▶ **Supplied records**:
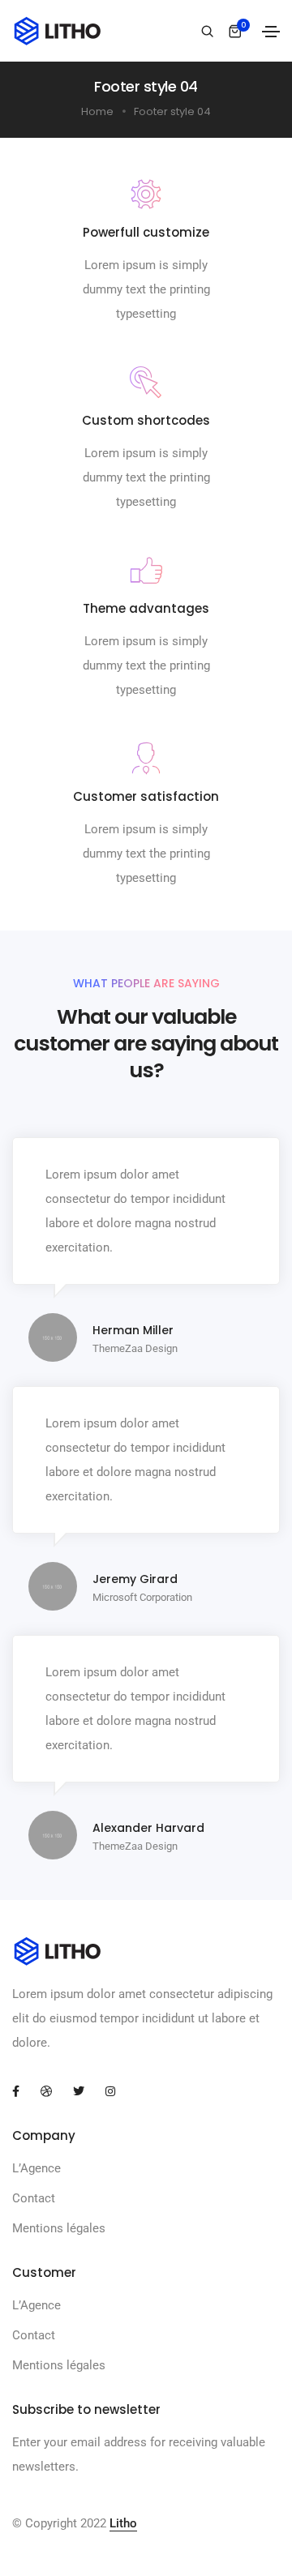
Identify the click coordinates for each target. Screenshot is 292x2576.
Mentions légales (58, 2228)
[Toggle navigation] (271, 31)
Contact (33, 2198)
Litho (123, 2523)
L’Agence (36, 2168)
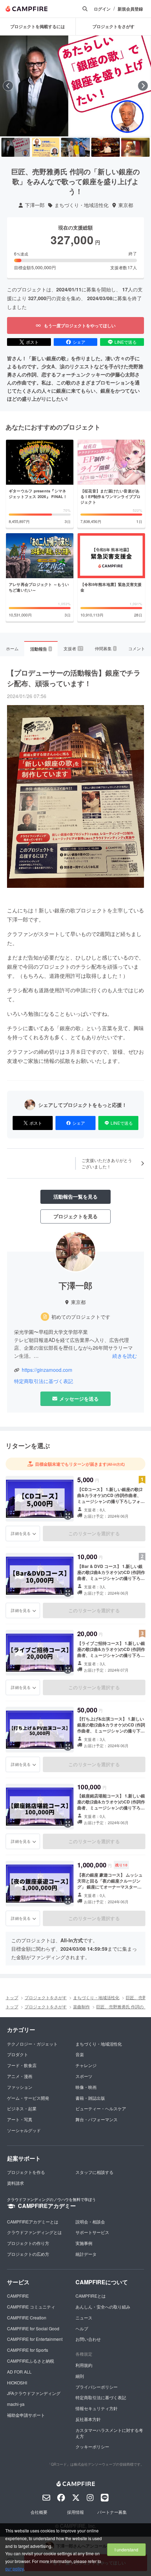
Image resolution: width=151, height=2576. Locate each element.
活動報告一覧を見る (75, 1196)
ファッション (19, 2087)
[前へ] (8, 85)
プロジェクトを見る (75, 1216)
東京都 (125, 205)
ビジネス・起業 (22, 2108)
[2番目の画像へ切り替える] (45, 147)
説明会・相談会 (90, 2222)
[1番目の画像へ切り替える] (15, 147)
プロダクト (17, 2054)
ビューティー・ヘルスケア (101, 2108)
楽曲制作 (81, 2006)
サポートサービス (92, 2232)
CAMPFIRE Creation (26, 2317)
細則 (80, 2376)
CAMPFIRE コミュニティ (31, 2307)
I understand (126, 2549)
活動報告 (40, 649)
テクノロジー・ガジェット (32, 2044)
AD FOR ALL (19, 2372)
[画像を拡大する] (68, 1515)
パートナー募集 (112, 2512)
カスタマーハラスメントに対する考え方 (109, 2433)
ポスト (32, 342)
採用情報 (75, 2512)
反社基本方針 (88, 2419)
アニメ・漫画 (19, 2076)
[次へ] (143, 85)
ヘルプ (82, 2328)
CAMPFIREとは (91, 2296)
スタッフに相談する (94, 2172)
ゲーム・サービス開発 (28, 2098)
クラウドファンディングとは (34, 2232)
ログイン (102, 9)
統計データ (86, 2254)
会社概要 (39, 2512)
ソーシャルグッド (24, 2130)
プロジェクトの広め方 (28, 2254)
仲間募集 (105, 648)
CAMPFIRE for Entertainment (35, 2339)
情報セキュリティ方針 (97, 2408)
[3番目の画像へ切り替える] (75, 147)
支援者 (73, 648)
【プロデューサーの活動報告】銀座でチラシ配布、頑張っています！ (73, 677)
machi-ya (16, 2404)
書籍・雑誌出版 (90, 2098)
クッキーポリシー (92, 2446)
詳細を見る (21, 1533)
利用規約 (84, 2365)
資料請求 (15, 2183)
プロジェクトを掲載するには (37, 26)
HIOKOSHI (17, 2382)
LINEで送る (125, 342)
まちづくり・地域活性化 (81, 205)
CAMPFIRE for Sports (27, 2350)
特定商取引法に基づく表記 (43, 1381)
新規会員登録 (130, 9)
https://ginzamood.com (47, 1370)
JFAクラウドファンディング (33, 2393)
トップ (12, 1997)
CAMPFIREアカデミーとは (32, 2222)
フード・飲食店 (22, 2065)
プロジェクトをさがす (46, 1997)
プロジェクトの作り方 (28, 2243)
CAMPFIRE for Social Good (33, 2328)
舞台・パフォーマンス (97, 2119)
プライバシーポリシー (97, 2387)
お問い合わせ (88, 2339)
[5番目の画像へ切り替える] (135, 147)
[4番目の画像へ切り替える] (105, 147)
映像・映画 (86, 2087)
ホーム (12, 648)
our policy (14, 2568)
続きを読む (124, 1355)
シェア (79, 342)
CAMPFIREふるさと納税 (30, 2361)
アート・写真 (19, 2119)
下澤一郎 (35, 205)
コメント (136, 648)
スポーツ (84, 2076)
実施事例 (84, 2243)
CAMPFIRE (18, 2296)
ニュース (84, 2317)
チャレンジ (86, 2065)
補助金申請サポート (26, 2415)
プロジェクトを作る (26, 2172)
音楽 (80, 2054)
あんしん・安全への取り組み (103, 2307)
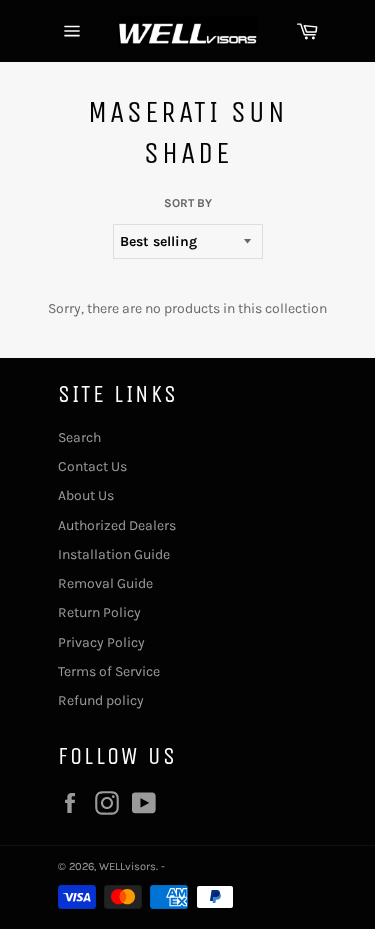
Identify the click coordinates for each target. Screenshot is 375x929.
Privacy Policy (101, 642)
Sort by (188, 203)
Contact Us (92, 466)
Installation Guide (114, 554)
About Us (86, 495)
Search (79, 437)
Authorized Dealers (117, 525)
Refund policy (101, 700)
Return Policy (99, 612)
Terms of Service (109, 671)
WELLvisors (127, 866)
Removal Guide (105, 583)
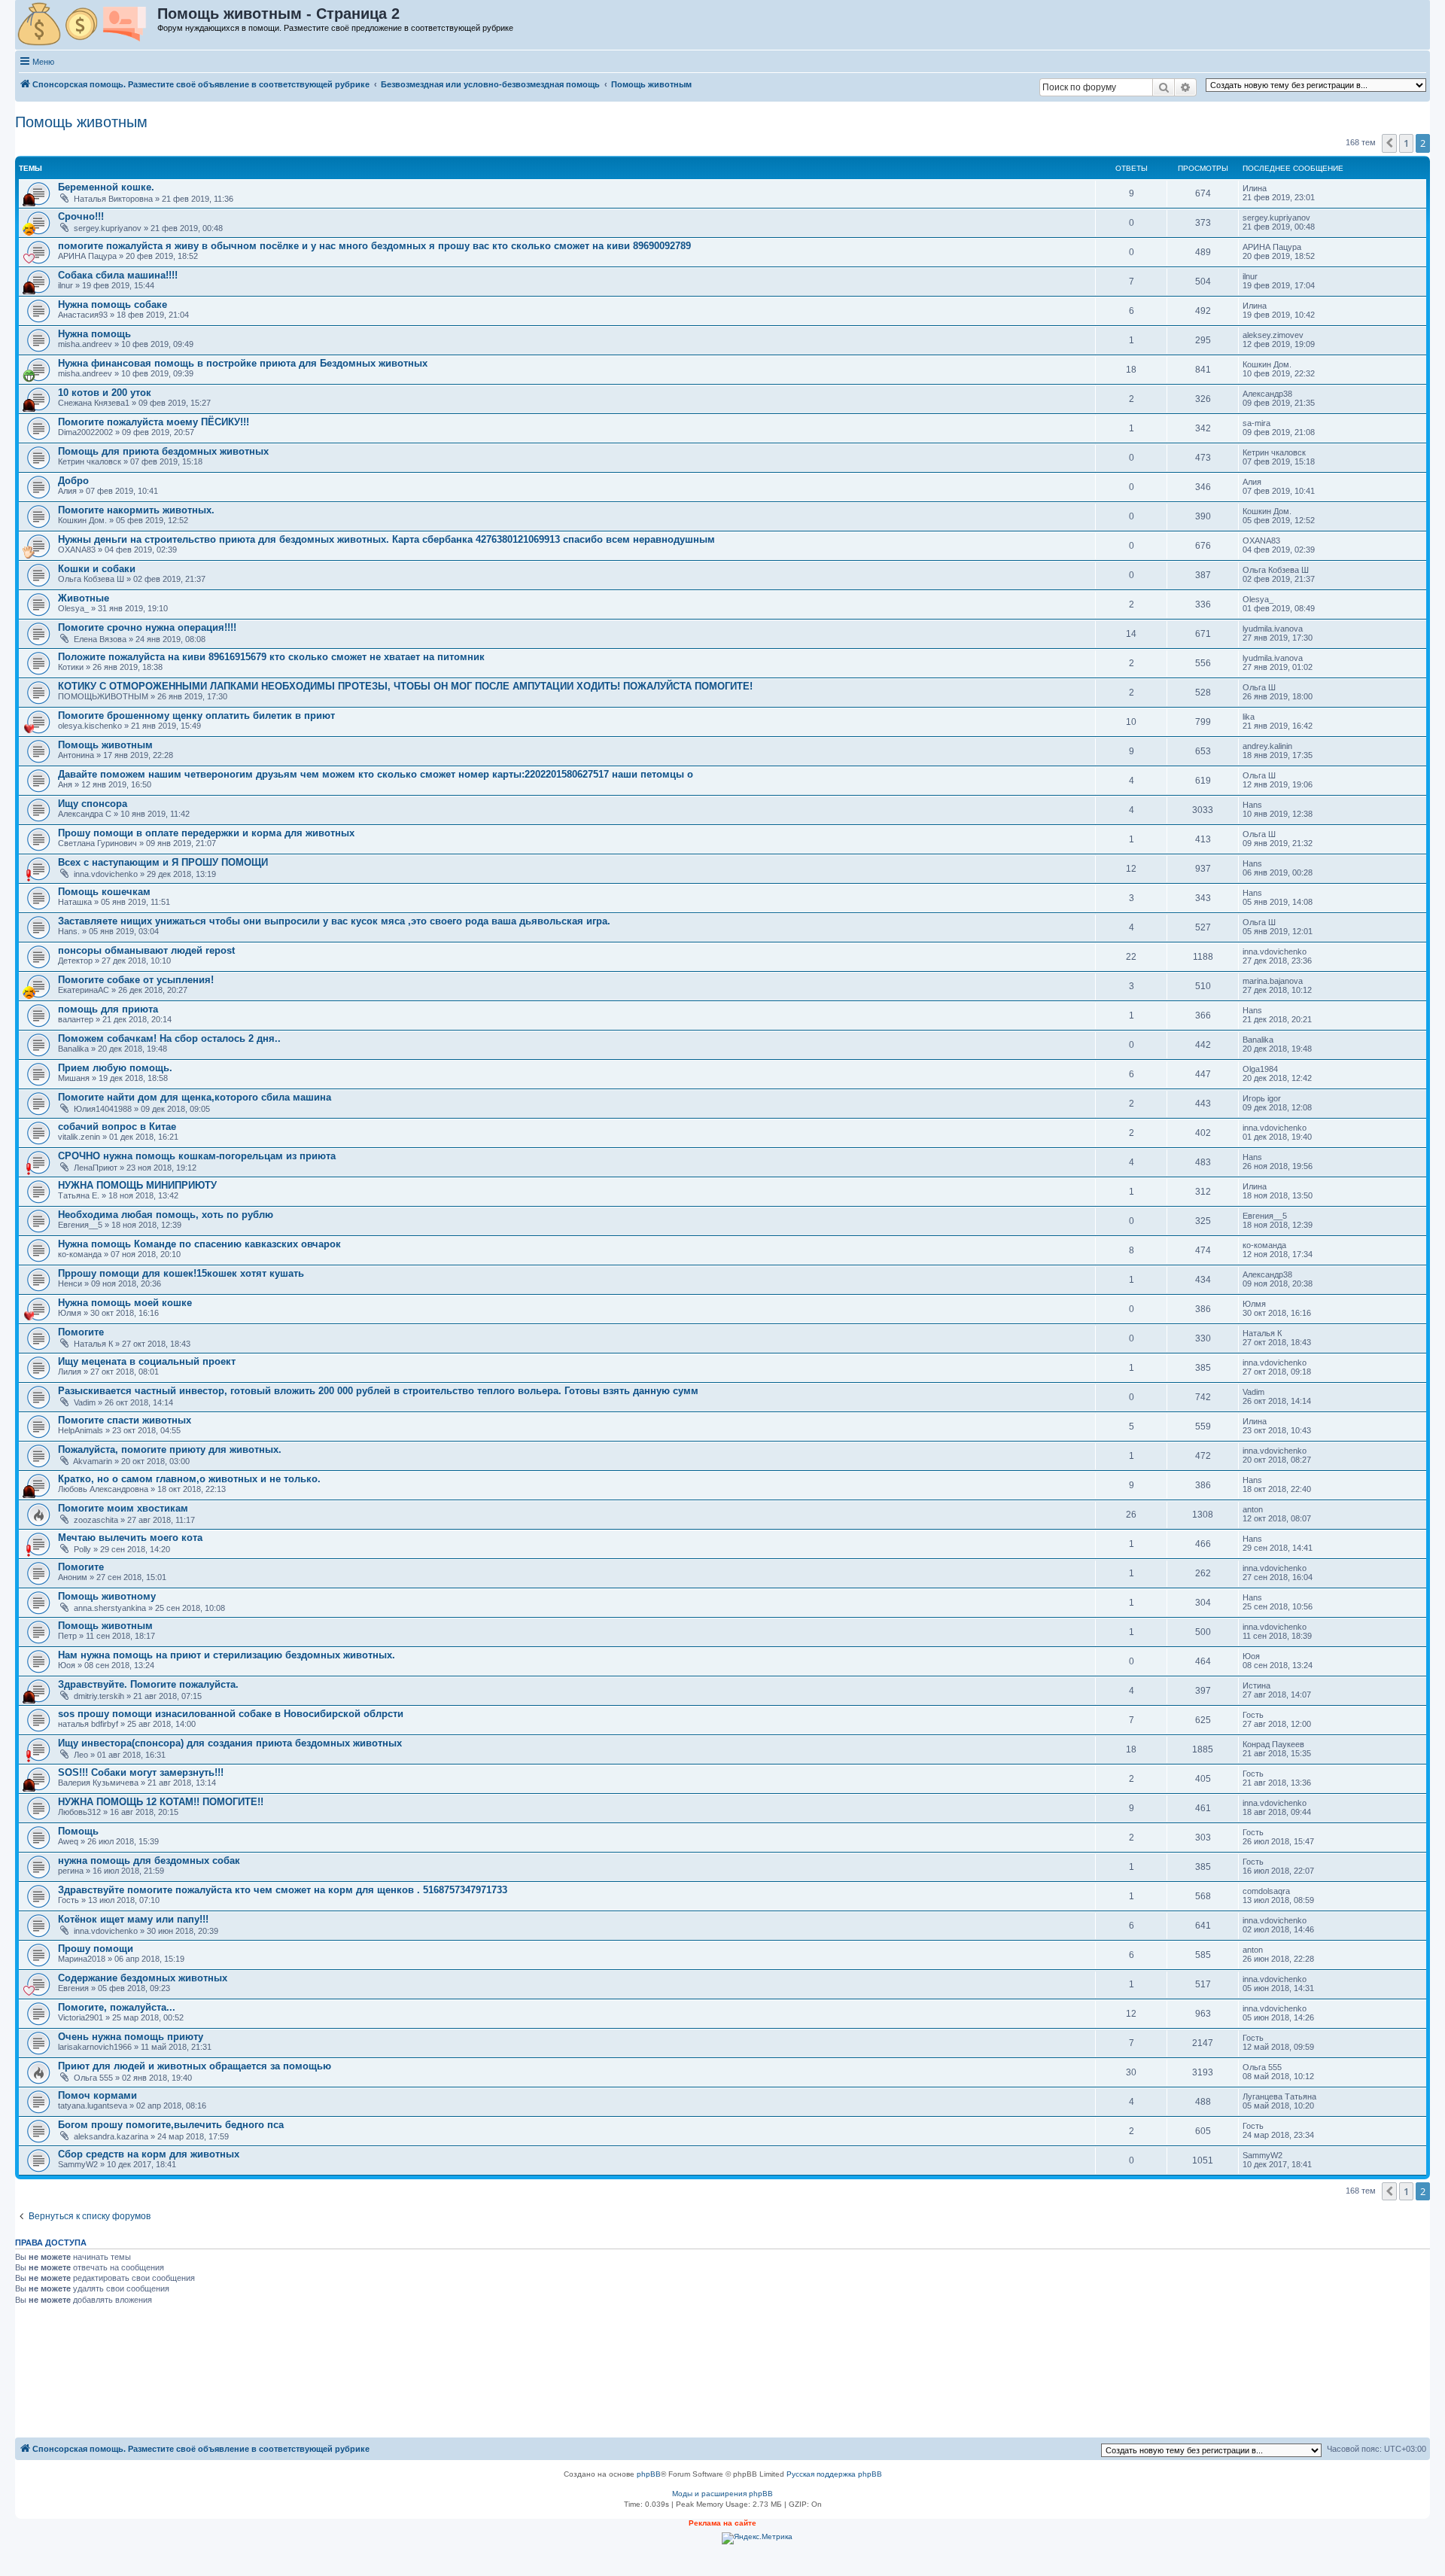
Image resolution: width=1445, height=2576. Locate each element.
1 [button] (1406, 143)
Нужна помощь (94, 334)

▶ **Work to be completed**: Print each entry exactly, leaving pictures out.

▶ **Answer**:
Identify the click coordinates for each target. Screenshot is 292x2576.
Mentions légales (58, 2228)
[Toggle navigation] (271, 31)
Contact (33, 2198)
Litho (123, 2523)
L’Agence (36, 2168)
Image resolution: width=151, height=2576. Locate each element.
活動報告一覧を見る (75, 1196)
ファッション (19, 2087)
[前へ] (8, 85)
プロジェクトを見る (75, 1216)
東京都 (125, 205)
ビジネス・起業 (22, 2108)
[2番目の画像へ切り替える] (45, 147)
説明会・相談会 (90, 2222)
[1番目の画像へ切り替える] (15, 147)
プロダクト (17, 2054)
ビューティー・ヘルスケア (101, 2108)
楽曲制作 (81, 2006)
サポートサービス (92, 2232)
CAMPFIRE Creation (26, 2317)
細則 (80, 2376)
CAMPFIRE コミュニティ (31, 2307)
I understand (126, 2549)
活動報告 (40, 649)
テクノロジー・ガジェット (32, 2044)
AD FOR ALL (19, 2372)
[画像を拡大する] (68, 1515)
パートナー募集 (112, 2512)
カスタマーハラスメントに対する考え方 (109, 2433)
ポスト (32, 342)
採用情報 (75, 2512)
反社基本方針 (88, 2419)
アニメ・漫画 (19, 2076)
[次へ] (143, 85)
ヘルプ (82, 2328)
CAMPFIREとは (91, 2296)
スタッフに相談する (94, 2172)
ゲーム・サービス開発 (28, 2098)
クラウドファンディングとは (34, 2232)
ログイン (102, 9)
統計データ (86, 2254)
会社概要 (39, 2512)
ソーシャルグッド (24, 2130)
プロジェクトの広め方 (28, 2254)
仲間募集 (105, 648)
CAMPFIRE for Entertainment (35, 2339)
情報セキュリティ方針 (97, 2408)
[3番目の画像へ切り替える] (75, 147)
支援者 (73, 648)
【プロデューサーの活動報告】銀座でチラシ配布、頑張っています！ (73, 677)
machi-ya (16, 2404)
書籍・雑誌出版 (90, 2098)
クッキーポリシー (92, 2446)
詳細を見る (21, 1533)
利用規約 (84, 2365)
資料請求 (15, 2183)
プロジェクトを掲載するには (37, 26)
HIOKOSHI (17, 2382)
LINEで送る (125, 342)
まちづくり・地域活性化 (81, 205)
CAMPFIRE for Sports (27, 2350)
特定商取引法に基づく表記 (43, 1381)
新規会員登録 (130, 9)
https://ginzamood.com (47, 1370)
JFAクラウドファンディング (33, 2393)
トップ (12, 1997)
CAMPFIREアカデミーとは (32, 2222)
フード・飲食店 (22, 2065)
プロジェクトをさがす (46, 1997)
プロジェクトの作り方 (28, 2243)
CAMPFIRE for Social Good (33, 2328)
舞台・パフォーマンス (97, 2119)
プライバシーポリシー (97, 2387)
お問い合わせ (88, 2339)
[5番目の画像へ切り替える] (135, 147)
[4番目の画像へ切り替える] (105, 147)
映像・映画 (86, 2087)
ホーム (12, 648)
our policy (14, 2568)
続きを読む (124, 1355)
シェア (79, 342)
CAMPFIREふるさと納税 (30, 2361)
アート・写真 (19, 2119)
下澤一郎 (35, 205)
コメント (136, 648)
スポーツ (84, 2076)
実施事例 (84, 2243)
CAMPFIRE (18, 2296)
ニュース (84, 2317)
チャレンジ (86, 2065)
補助金申請サポート (26, 2415)
プロジェクトを作る (26, 2172)
音楽 (80, 2054)
あんしん・安全への取り組み (103, 2307)
Identify the click coordinates for each target. Screenshot is 375x929.
Privacy Policy (101, 642)
Sort by (188, 203)
Contact Us (92, 466)
Installation Guide (114, 554)
About Us (86, 495)
Search (79, 437)
Authorized Dealers (117, 525)
Refund policy (101, 700)
Return Policy (99, 612)
Terms of Service (109, 671)
WELLvisors (127, 866)
Removal Guide (105, 583)
Image resolution: width=1445, height=2576. Locate each element.
1 [button] (1406, 143)
Нужна помощь (94, 334)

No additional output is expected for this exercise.